Friday 29 September 2017

Juncker tells it like it is: the EU 27 will not be divided.

Theresa May is in Tallinn, David Davis touring Benelux. There is a terrible failure in the ranks of possibly the worst British government in history to believe that secretly the other European nations believe the same as they do: that the EU is an awkward joke and that nation-states are really all that matters. It is as if the UK has had its eyes closed for more than 40 years and its Europhobic press have been allowed to rant on about 'dictatorship' which in their eyes, and those of the politicians, seems to mean anything they can't totally control.

The rumour that Davis thought it would be possible, the day after the referendum, to fly to Berlin and do a 'deal' with Germany, if true, only reveals how little rudimentary understanding he had of the European ideal. Obviously he never had any sympathy.

The idea that 'they need us more than we need them' was always based on the concept of British exceptionalism, which suggested that other countries in the end always recognise that 'Britain is right', even when it's wrong.

Its greatest manifestation was in the frequent Brexiteer mantra 'the Germans will still want to sell us their cars'. They will, But the cutting point is that the British will still want to buy them, and will buy them. Nobody is talking about trade sanctions. The difference is that they will be a lot more expensive. I remember bringing a VW Golf from the factory at Wolfsburg in 1985, pleased with the price until the WTO tariff of 10% cut in a year later. Then, as usual, the £ collapsed against what was then the DM, and at the prospect of future cheap cars vanished. But I still bought them.

The Single Market ended all that, and if Britain had had the gumption and bravery to join the € we would have had price stability even today. Brexiteers will be rolling their eyeballs and prattling on about Greece and Spain. But Greece has learnt a lesson from the €: you can't spend money you don't have. A lot of the British public, neck high in hock to their credit card issuers and banks, would do well to learn the same. Yes, it hurts, but if you get it right in the end, the pain was worth it.
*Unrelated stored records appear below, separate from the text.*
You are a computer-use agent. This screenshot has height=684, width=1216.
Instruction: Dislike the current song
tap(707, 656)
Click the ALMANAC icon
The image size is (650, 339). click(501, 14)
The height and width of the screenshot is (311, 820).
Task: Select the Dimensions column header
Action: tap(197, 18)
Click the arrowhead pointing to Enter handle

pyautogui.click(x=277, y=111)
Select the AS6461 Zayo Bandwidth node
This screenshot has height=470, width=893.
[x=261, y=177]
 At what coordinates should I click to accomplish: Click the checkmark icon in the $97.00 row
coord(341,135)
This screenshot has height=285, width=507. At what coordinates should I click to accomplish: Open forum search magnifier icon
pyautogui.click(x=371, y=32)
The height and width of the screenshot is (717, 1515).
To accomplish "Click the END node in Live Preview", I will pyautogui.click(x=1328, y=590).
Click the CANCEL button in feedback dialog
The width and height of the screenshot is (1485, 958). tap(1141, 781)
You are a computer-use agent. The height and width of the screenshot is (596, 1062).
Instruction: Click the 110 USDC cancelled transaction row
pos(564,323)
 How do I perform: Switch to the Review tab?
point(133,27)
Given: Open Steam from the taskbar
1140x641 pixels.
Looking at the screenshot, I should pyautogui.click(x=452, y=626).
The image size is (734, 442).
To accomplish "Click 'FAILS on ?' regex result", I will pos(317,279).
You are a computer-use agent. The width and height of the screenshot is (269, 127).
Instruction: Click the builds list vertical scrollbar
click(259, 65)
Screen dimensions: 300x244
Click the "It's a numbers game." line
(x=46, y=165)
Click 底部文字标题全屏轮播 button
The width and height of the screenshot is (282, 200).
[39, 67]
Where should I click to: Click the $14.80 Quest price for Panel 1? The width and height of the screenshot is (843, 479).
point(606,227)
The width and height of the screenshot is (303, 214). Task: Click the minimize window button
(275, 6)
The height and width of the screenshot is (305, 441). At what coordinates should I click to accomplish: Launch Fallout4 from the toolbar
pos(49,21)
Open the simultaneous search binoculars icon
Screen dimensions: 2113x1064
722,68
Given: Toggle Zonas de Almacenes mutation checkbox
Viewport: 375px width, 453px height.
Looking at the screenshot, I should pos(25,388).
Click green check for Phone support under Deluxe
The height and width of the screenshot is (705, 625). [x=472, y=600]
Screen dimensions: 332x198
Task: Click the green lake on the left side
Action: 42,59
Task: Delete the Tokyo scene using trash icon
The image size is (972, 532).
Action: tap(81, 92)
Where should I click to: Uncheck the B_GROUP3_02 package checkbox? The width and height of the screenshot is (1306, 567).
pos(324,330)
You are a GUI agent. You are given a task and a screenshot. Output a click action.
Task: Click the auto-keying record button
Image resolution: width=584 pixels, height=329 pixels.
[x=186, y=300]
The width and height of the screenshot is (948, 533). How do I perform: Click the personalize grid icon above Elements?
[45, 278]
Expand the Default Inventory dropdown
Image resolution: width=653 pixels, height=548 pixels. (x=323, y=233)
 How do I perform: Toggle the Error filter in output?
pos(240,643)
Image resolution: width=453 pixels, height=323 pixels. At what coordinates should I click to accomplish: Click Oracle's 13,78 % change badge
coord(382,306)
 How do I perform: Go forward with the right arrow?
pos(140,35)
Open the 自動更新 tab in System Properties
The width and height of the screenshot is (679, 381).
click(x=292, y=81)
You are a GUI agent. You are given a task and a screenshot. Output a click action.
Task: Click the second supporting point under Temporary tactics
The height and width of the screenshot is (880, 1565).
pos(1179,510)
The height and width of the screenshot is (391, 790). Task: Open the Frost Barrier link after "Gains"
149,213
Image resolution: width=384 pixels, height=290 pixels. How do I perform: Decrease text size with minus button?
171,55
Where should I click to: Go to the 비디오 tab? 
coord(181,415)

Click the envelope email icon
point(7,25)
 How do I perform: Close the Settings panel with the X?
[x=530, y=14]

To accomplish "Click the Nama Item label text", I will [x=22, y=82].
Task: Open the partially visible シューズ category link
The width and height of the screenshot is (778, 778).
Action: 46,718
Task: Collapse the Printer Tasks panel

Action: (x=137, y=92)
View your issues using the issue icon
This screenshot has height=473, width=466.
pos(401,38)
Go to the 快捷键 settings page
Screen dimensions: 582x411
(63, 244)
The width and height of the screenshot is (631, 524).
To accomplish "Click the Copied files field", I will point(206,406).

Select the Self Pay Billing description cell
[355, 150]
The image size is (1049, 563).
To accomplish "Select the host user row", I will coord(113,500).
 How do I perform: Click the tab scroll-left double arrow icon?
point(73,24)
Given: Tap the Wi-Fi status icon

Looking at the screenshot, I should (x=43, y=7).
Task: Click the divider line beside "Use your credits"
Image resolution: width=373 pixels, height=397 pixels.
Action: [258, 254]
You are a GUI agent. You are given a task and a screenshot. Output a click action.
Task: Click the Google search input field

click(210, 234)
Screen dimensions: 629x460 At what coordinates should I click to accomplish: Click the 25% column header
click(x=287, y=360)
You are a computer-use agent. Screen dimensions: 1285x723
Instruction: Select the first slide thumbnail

Meanwhile Spanish GDP is soaring, and unemployment is falling (at last, admittedly). To my deep regret, I fear Britain is incapable of learning any lessons from Europe, because the belief that it knows best is built into the national psyche. The hope that the USA, which has for decades regarded the UK as little more than a pawn to be kept in the back pocket in case reinforcements in a war were needed, has already proved otherwise with Donald Trump's economic warfare against Bombardier, which could yet have unimaginable results in damaging the economy in Northern Ireland, where a lot more is at stake.... but that is a topic for another day.